The NSW government is getting behind build-to-rent housing in a big way, announcing major changes to tax and planning policies to encourage developers to build apartment blocks that will be for renters only, with resident owners and investors locked out.
As described previously in these pages, build-to-rent is a system whereby an apartment block or even townhouses are all owned by a single entity, there is no owners corporation or strata committee, and tenants are offered much longer leases.
It’s an increasingly popoular model for tenants who don’t want two levels of hassles in their lives – landlords and strata committees – and are prepared to pay more for better facilities.
It eventually could and probably should lead to changes in the ways individual investor owners engage with their apartment committees
NSW Treasurer Dominic Perrottet and Minister for Planning and Public Spaces Rob Stokes this week announced changes to planning and tax policies intended to boost building – and therefore the economy – while at the same time offering more choice for renters.
“To encourage more build-to-rent housing there will be a discount equivalent to at least a 50 per cent reduction on land tax and an exemption from foreign investor surcharges for eligible build-to-rent developments until 2040,” Mr Perrottet said.
For developments to benefit from the changes, they must contain at least 50 homes specifically for the purposes of build-to-rent and offer tenants a range of lease term choices, including a genuine option to enter into a fixed term lease of at least three years.
The blocks must be held by one company or entity and must not be subdivided in the first 15 years of receiving the concessions.
Build-to-rent is seen as a third option for renters. They are neither private rentals owned by individual private investors, nor are they housing commission units owned and run by the government.
They won’t come under strata law – because they are not strata – but they will still be governed by the Residential Tenancies Act.
“We’ve levelled the playing field so build-to-rent developments will see similar overall amounts of State tax as comparable build-to-sell developments,” said Mr Perrottet.
“We’re leading the way in Australia when it comes to build-to-rent housing, making it easier for more people to have access to housing that suits their needs. We would welcome support from the Federal Government to supplement these vital reforms through their own policies.”
Build-to-rent is often mistakenly conflated with the idea of affordable housing but the models operating in Australia so far have tended to be the opposite – slightly higher rents paying for much better communal facilities on longer leases.
However, the Treasury guidelines on tax exemptions specifically cites affordable housing as being part of the build-to-rent mix, saying build-to-rent properties must comply with any relevant affordable housing policies that may be imposed under the Environmental Planning and Assessment Act.

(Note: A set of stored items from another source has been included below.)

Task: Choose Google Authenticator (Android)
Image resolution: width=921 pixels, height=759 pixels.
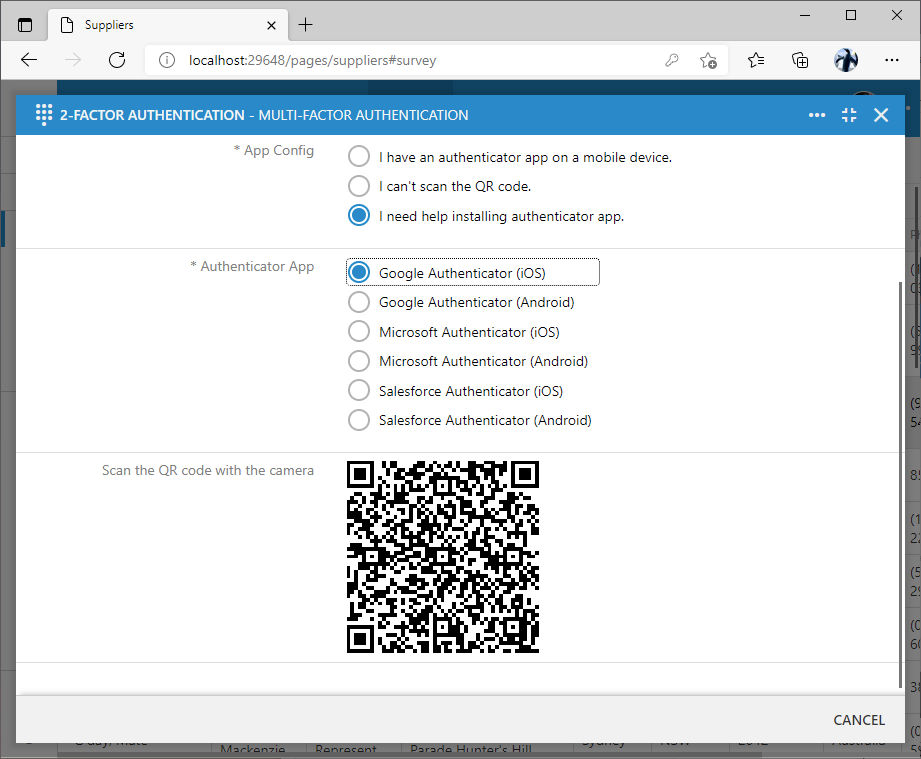Action: (358, 302)

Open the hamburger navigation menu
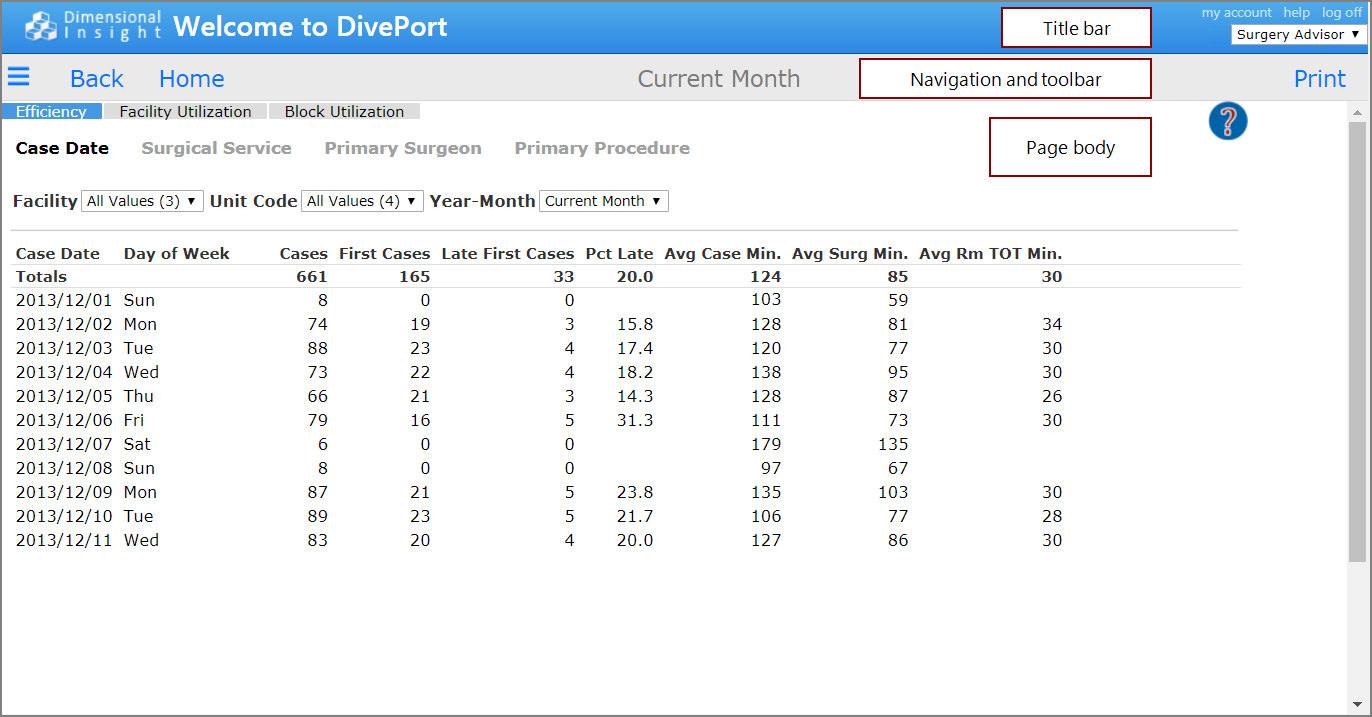tap(19, 77)
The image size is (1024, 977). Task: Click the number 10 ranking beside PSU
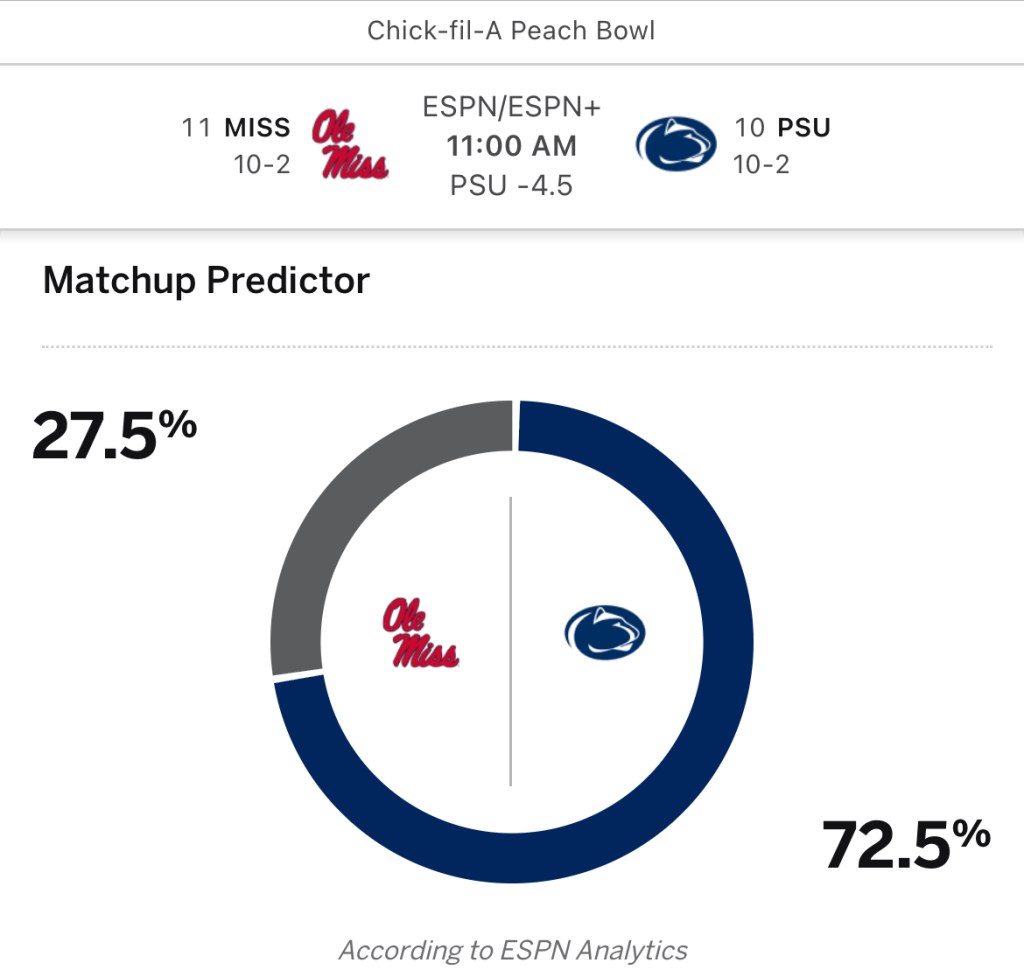click(x=750, y=128)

Also, build-to-rent properties will be exempt from requirements that they must be managed by a single management entity with on-site access to management for tenants, provided those specific dwellings are made available for use as affordable housing or social housing for a continuous period of 15 years.
This seems to be opening the door for NSW Housing or housing charities to be invest in a chunk of apartments in a build-to-rent block and even be involved in the management those properties.
If so, that will run counter to the current trend of a “charms race” where developers like Mirvac, in their Liv Indigo development at Olympic Park, set out to provide much better facilities than even top-end strata schemes offer, with the aim of attracting and holding on to better, longer-term tenants.
And that’s what could shake up the way investors connect with their strata owners and committee. Right now, many buildings are dominated by investors, many of whom either take a hands-off approach or who insist on paring back levies to the minimum, to protect their profits.
However, if there is a drift of renters to better-managed blocks with more attractive facilities, individual investors may decide to get more involved and seek more imaginative ways of protecting their investments than just cutting costs.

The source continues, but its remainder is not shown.